Der Startschuss für die Gründung des Wasserstoffnetzwerks Nordostniedersachsen fiel beim 1. Wasserstofftag der IHK-Stade für den Elbe-Weser-Raum im August 2018. Die Umsetzung leitete zunächst das Transferzentrum Elbe-Weser (TZEW) im Auftrag der ARTIE – Regionales Netzwerk für Technologie, Innovation und Entwicklung im Rahmen des Fördervorhabens „Projektkoordination Wasserstoffwirtschaft“. Seit September 2020 koordinieren das vom Land geförderte GRW-Regionalmanagement Dieter Meyer Consulting GmbH und das TZEW das Regionalmanagement. Die bereits über 100 Mitglieder im Wasserstoffnetzwerk Nordostniedersachsen profitieren durch Kompetenzbündelung, Wissenstransfer, Entwicklungskoopertionen, Zugang zu Fördermitteln und gemeinsamer Öffentlichkeitsarbeit.

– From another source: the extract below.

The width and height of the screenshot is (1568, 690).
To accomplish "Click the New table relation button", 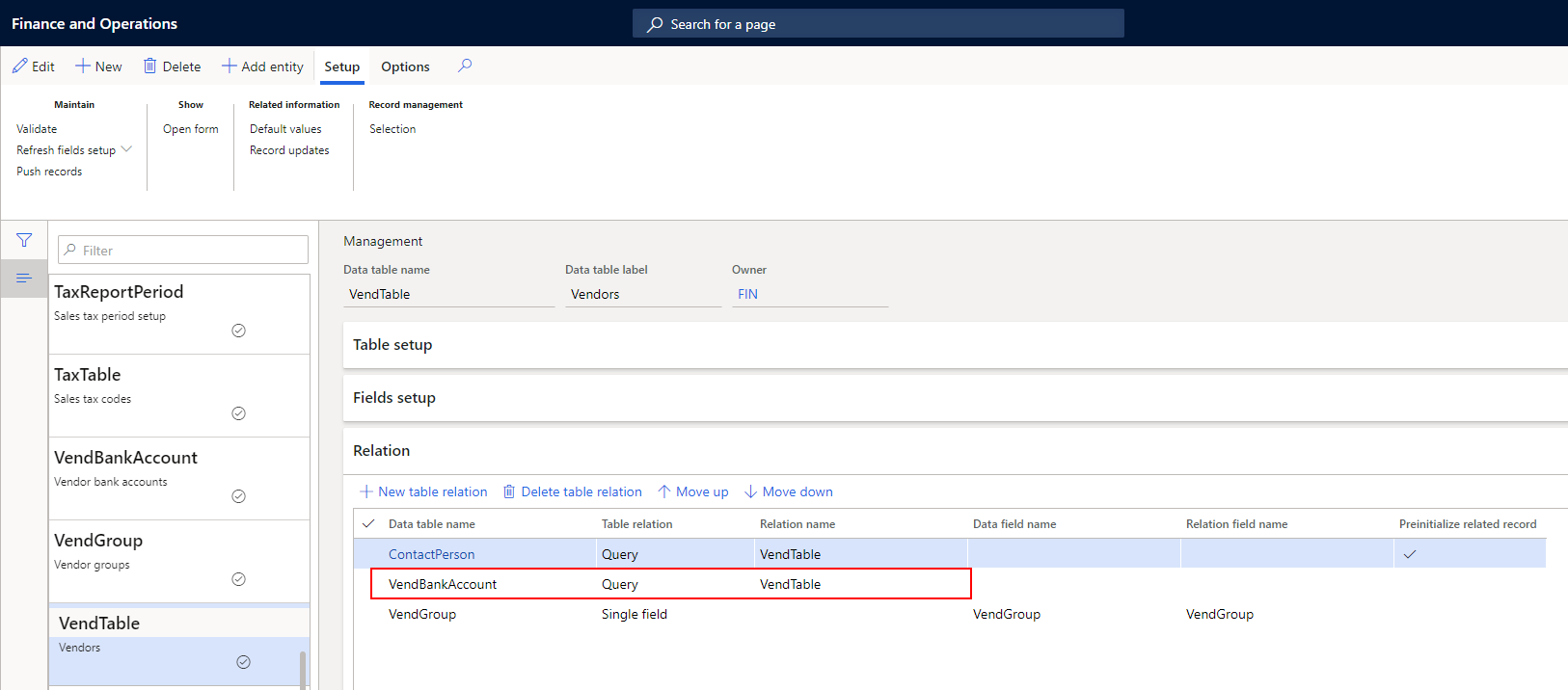I will tap(423, 491).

Die Kompetenzen von H2.N.O.N umfassen die gesamte Wertschöpfungskette

Wasserstoff wird mittels Elektrolyse hergestellt. Der benötigte Strom kann in Nordostniedersachsen beispielsweise aus Windkraft oder Biomassenutzung stammen. In heute häufig für die Erdgasspeicherung genutzen Salzkavernen, kann auch Wasserstoff gelagert werden. Die Netzwerkpartner arbeiten zusammen an einer smarten und dezentralen Wasserstoffinfrastruktur durch Tank- und Liefermöglichkeiten mit dem Ziel ein regionales Konzept zur Wasserstoffnutzung im Lastverkehr umzusetzen und lokale Wasserestoffzentren, sogenannte H2-Regio Hubs, aufzubauen.